I- A faculdade conferida ao S.T.J. pelo n. 3 do artigo 729 do C.P.C., de ordenar a ampliação da matéria de facto, pressupõe que as instâncias tenham omitido o seu conhecimento e não que tenham errado a respectiva apreciação.
II- No entanto, não é de ordenar a indagação da existência de qualquer sinal de prioridade a favor dos condutores por onde circulava o Autor, para além do "Stop", desde que tal facto não tenha sido articulado - artigo 650, n. 2, alínea f) e artigo 664, ambos do C.P.C.

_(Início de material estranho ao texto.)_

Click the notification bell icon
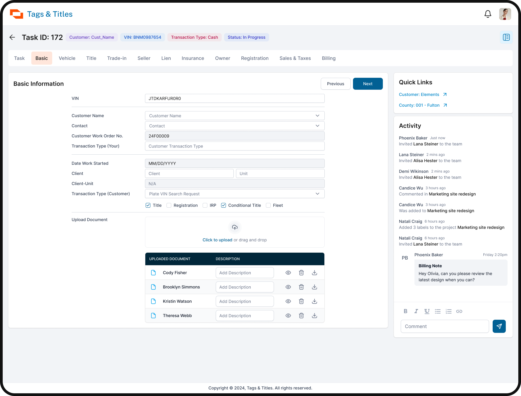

III- Uma vez não provada a existência do sinal "Stop" na Avenida por onde circulava a Ré, esta tinha a prioridade de passagem, dado se apresentar pela direita em relação ao Autor, ter abrandado a velocidade e quase parado, tendo este infringido o disposto no artigo 8, n. 1 do Código da Estrada, assim ficando provada a culpa do Autor.
IV- A certidão passada pelo chefe de secretaria da Câmara Municipal, dando conta da existência do sinal "Stop" à saída da Avenida por onde circulava a Ré, não prevalece sobre a decisão negativa das instâncias, pois para que esse documento fizesse prova plena, seria necessário
- artigos 369, e 371 - do C.CIV. - que esse chefe de secretaria fosse competente para certificar com base nas suas percepções. É que o n. 3 do artigo 137 do Código Administrativo só lhe dá atribuições para certificar os factos ou actos que constarem do arquivo municipal, não lhe atribuindo fé pública quando se limita a transmitir informações prestadas pelos serviços camarários.
V- A responsabilidade pelo risco, cessa ou é afastada quando o acidente é imputável ao lesado.